Trump likes the welfare state. He's made protecting entitlements central to his pitch. It's safe to say that he's likely, at heart, socially liberal -- the story of how he became anti-abortion, for example, doesn't make a great deal of sense. (That story, in brief: friends of his debated having an abortion. They did not. The kid turned out to be "a winner." When pressed if he would have stayed pro-abortion if the kid was a loser, Trump once replied "probably not.")

He clearly doesn't like these "Bathroom Bills" popping up in red states; bad for business, and that's always Trump's bottom line. Regardless of what he says in the lead-up to next week's Indiana primary, that probably goes for RFRAs as well. And given the milieu he's always existed in, it's hard to believe he really opposes gay marriage, either.

Trump has had the benefit of never really fleshing out what he believes about specific policies; nearly a year into his campaign, we still don't know what he'd replace Obamacare with.
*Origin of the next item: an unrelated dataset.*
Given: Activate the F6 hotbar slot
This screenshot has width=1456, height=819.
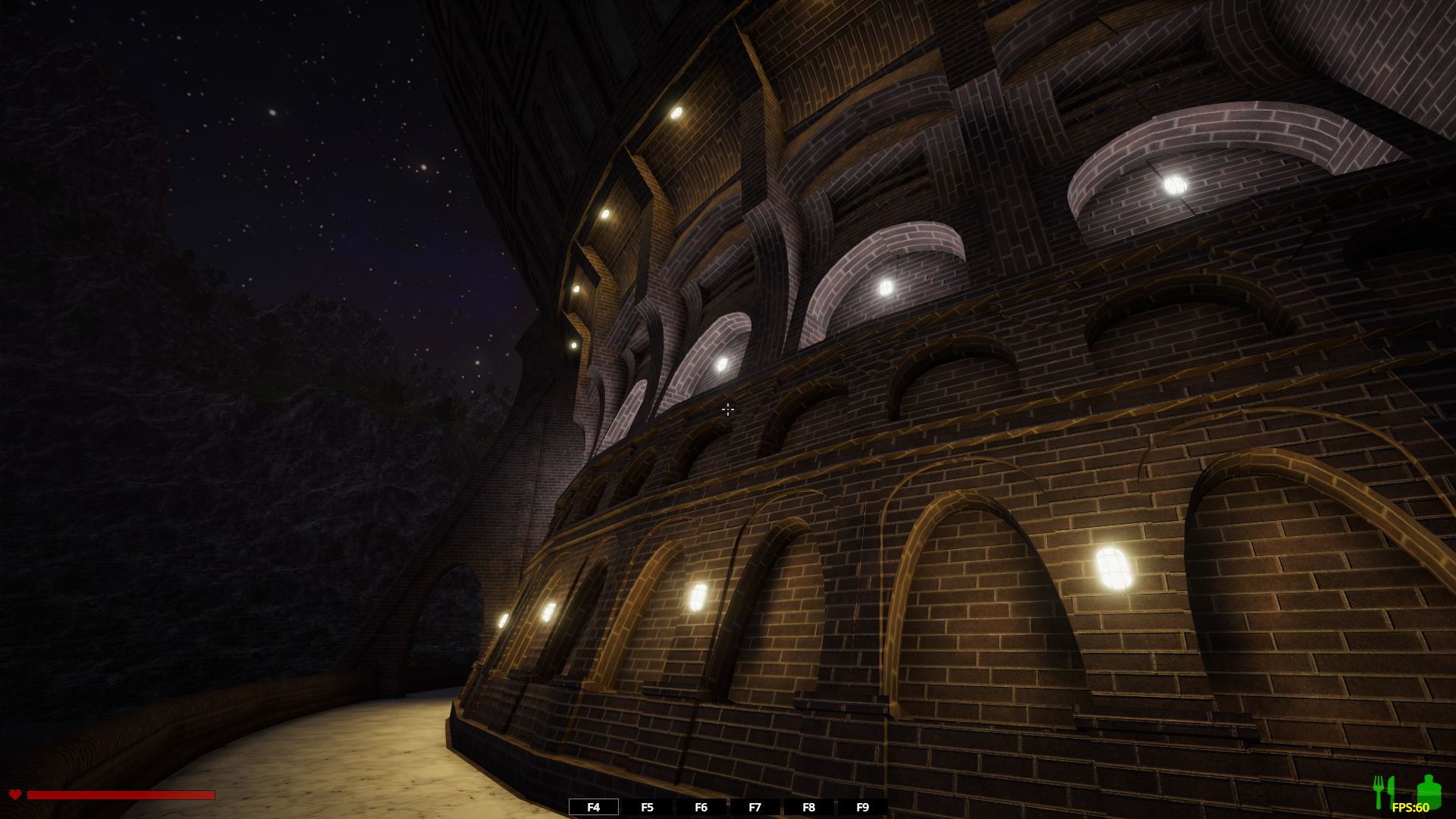Looking at the screenshot, I should [701, 807].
He is, as his longtime advisor Roger Stone says, a "big picture" guy: pro-business, pro-military, pro-America. The rest is all open to negotiation, to making the best deal.

And, as Jim Antle notes over at The Washington Examiner, that puts him pretty squarely into the vast middle of the American electorate. "The New American Center", as NBC News recently called it, is patriotic. It thinks America is the best country in the world. But it hates our political system and our elites. It doesn't like immigration or Affirmative Action or other programs explicitly designed to help minorities.

It is, in other words, Trump's natural base, at least on paper. Now, there are still plenty of reasons why someone who agrees with Trump on a whole mess of issues might still be unwilling to vote for him. But it's a mistake to assume that the man doesn't have a natural constituency outside the GOP.

There are a lot of "ifs" in all this. Trump can alienate his own base if he triangulates too much between now and Election Day. His seeming inability to set up any kind of nationwide infrastructure might alone doom him in a race with Clinton. Voters just might decide that they really do hate the guy and will do anything from seeing him become president. There are endless variables here, and Clinton should be considered the odds-on favorite for the presidency.

But that doesn't mean Trump doesn't have a chance. He does.